_King John_ is not in the least what Mr Masefield, under this dangerous
influence, has persuaded himself it is. It is simply the effort of a
young man of great genius to rewrite a bad play into a good one. The
effort was, on the whole, amazingly successful; that the play is only a
good one, instead of a very good one, is not surprising. The miracle is
that anything should have been made of _The Troublesome Raigne_ at all.
The _Variorum_ extracts show that, of the many commentators who studied
the old play with Shakespeare's version, only Swinburne saw, or had the
courage to say, how utterly null the old play really is. To have made
Shakespeare's Falconbridge out of the old lay figure, to have created
the scenes between Hubert and John, and Hubert and Arthur, out of that
decrepit skeleton--that is the work of a commanding poetical genius on
the threshold of full mastery of its powers, worthy of all wonder, no
doubt, but doubly worthy of close examination.

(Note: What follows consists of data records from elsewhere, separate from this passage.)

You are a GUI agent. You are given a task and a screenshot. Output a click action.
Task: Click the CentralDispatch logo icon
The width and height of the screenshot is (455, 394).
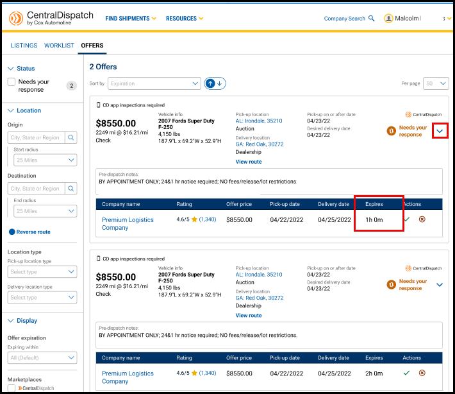pyautogui.click(x=16, y=19)
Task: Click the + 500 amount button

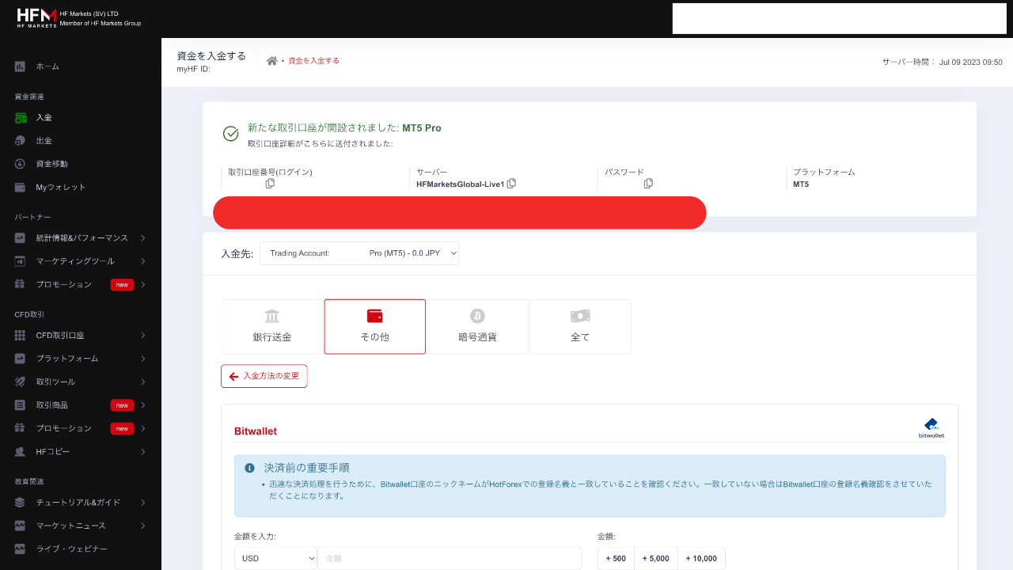Action: click(x=616, y=558)
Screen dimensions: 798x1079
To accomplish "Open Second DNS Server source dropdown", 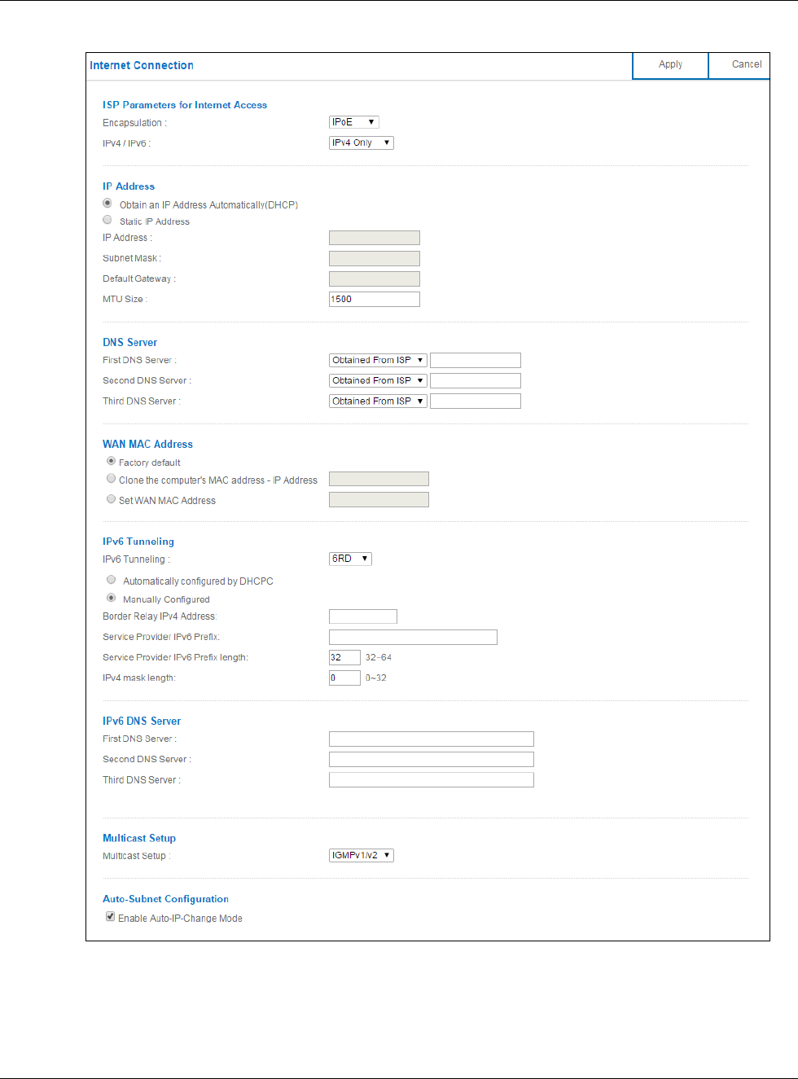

But 'ideas of treachery'! Into what cloud cuckoo land have we been
beguiled by Coleridge's laudanum trances? A limbo--of this we are
confident--where Shakespeare never set foot at any moment in his life,
and where no robust critical intelligence can endure for a moment. We
must save ourselves from this insidious disintegration by keeping our
eye upon the object, and the object is just a good (not a very good)
play. Not an Ibsen, a Hauptmann, a Shaw, or a Masefield play, where the
influence and ravages of these 'ideas' are certainly perceptible, but
merely a Shakespeare play, one of those works of true poetic genius
which can only be produced by a mind strong enough to resist every
attempt at invasion by the 'idea'-bacillus.
In considering a Shakespeare play the word 'idea' had best be kept out
of the argument altogether; but there are two senses in which it might
be intelligibly used. You might call the dramatic skeleton Shakespeare's
idea of the play. It is the half-mechanical, half-organic factor in the
work of poetic creation--the necessary means by which a poet can
conveniently explicate and express his manifold aesthetic intuitions.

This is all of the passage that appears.